悪役教師は、平和な学校生活を送りたい
(本当になんなの、もう!)

 下半身が凍り付けになったリュディガーを教室に残し、ディアナは肩を怒らせて廊下を歩いていた。

 彼女が怒って教室を出るまで、「ごめんなさい! 許してくれー!」という悲鳴は聞こえていた。
 だが、あれは甘えているだけだ。魔力は抑えているし、そもそも火属性の彼ならあの程度の氷なら難なく溶かせる。
 むしろ下手に同情して部屋に戻れば今度こそ、捕まってしまいそうだ。

(というか、冬のグループ試験のときも冗談じゃなかったってこと……? うう、十七歳恐ろしい……!)

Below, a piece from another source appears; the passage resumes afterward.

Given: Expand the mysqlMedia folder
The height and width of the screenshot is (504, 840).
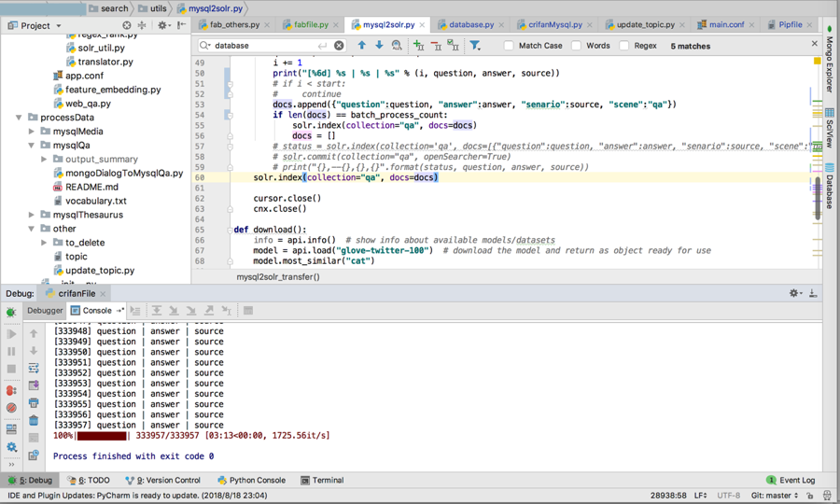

 ご褒美に担任のキスなんかを求める男がいていいものなのか。
 それとも彼は攻略対象だから、これくらいぶっ飛んでいるくらいがちょうどいいのだろうか。

 一学年下のヒロインに色気で迫っていたはずだからてっきり年下好みだと思いきや、とんでもないダークホースだった。
 彼には今後、いろいろな意味で注意しなければならない。職員室でも、「女性教員はリュディガー・ベイルに要注意」と警告しておくべきだろうか。

(……さすがにキスのご褒美はだめだけど……あ、そうだ。皆でパーティーでもしようかな)

 これ以上リュディガーのことを考えていたら頭の中のツェツィーリエに「破廉恥です!」と言われそうなので、無理矢理方向転換する。

 六人全員合格したら、皆と一緒に食事でも行ったらどうだろうか。校長などに許可を取る必要があるが、以前フェルディナントが「打ち上げ扱いなら、いいみたいだよ」と教えてくれたのできっと大丈夫だ。

 侯爵令嬢のツェツィーリエなどの舌では満足できないだろうが、それなりの店には連れて行ってねぎらってやりたい。

(もし合格できなくても、皆十分頑張ったということでご褒美をあげるべきよね……あっ)

「シュナイト君?」
「……先生?」

 春めいてきた校庭に生徒の姿がある、と思ったら教え子の一人だった。
 春風にコートの裾をなびかせていたエルヴィンは振り返り、こちらに寄ってきた。

「ここで何かしていたのですか?」
「明日の試験に備えて、ちょっと気分転換を。……俺、雲を見るのが好きなんです」
「雲……」

 頭上を見上げると、夕焼け色の空にぽんぽんと浮かぶ雲が。

「……あっ、あれ、机みたいな形をしていますね」
「そうそう、そうやって雲が何の形をしているかを考えるのが好きなんです。一種の精神統一ですね」
「……もしかしてバルコニーで昼寝をしているときも、雲を眺めたりしていましたか?」
「そうですね。ぼーっと見ているとあっという間に時間が経つので」

 エルヴィンはそう言うと、隣に立つディアナの顔をちらっと見てから、視線を落とした。